>> begin INPUT RECORDS
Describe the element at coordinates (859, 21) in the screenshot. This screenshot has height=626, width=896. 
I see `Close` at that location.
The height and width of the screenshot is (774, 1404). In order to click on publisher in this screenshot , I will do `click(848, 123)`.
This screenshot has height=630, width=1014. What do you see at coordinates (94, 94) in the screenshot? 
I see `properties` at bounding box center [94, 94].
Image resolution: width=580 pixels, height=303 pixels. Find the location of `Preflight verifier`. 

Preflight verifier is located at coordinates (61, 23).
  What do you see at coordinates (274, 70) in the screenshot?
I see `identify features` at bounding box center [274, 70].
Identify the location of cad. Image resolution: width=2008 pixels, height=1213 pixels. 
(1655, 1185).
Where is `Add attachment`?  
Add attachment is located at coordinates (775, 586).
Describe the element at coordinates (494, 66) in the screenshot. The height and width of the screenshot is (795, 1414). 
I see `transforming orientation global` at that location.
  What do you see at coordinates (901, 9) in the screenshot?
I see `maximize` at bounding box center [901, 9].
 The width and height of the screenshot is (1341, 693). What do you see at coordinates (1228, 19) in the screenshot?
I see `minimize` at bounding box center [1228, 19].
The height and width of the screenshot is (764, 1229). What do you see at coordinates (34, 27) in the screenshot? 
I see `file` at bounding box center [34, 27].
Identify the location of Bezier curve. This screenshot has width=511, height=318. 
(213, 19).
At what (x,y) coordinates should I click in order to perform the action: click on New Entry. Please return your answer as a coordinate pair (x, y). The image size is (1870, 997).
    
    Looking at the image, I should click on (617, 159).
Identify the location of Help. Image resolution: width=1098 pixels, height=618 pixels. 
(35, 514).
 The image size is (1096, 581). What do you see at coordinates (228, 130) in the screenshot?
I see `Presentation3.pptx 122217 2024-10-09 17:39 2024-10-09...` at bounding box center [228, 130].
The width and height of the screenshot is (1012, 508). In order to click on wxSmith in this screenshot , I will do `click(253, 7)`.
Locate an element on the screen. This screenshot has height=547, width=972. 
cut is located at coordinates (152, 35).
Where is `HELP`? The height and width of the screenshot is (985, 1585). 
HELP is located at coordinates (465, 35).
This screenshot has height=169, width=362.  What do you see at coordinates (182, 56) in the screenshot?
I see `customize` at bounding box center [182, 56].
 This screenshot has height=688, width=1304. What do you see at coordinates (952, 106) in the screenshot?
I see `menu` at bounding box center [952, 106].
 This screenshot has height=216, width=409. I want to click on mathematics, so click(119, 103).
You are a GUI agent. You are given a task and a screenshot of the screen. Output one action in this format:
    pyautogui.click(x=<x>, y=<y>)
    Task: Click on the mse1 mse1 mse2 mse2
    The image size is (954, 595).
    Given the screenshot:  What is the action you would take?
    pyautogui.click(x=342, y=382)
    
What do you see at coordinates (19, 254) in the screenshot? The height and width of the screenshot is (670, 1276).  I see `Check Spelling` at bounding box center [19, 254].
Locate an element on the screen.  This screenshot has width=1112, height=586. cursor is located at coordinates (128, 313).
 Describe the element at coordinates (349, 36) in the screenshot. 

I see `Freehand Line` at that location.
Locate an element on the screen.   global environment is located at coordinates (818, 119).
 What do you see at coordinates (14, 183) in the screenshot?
>> end INPUT RECORDS
● **OBJECTIVE**
Copy the lines of the data above exactly, starting at the line that contains "The height and width of the screenshot is (774, 1404)." and ending after the line that contains "center [94, 94].".

● **RESPONSE**
The height and width of the screenshot is (774, 1404). In order to click on publisher in this screenshot , I will do `click(848, 123)`.
This screenshot has height=630, width=1014. What do you see at coordinates (94, 94) in the screenshot? 
I see `properties` at bounding box center [94, 94].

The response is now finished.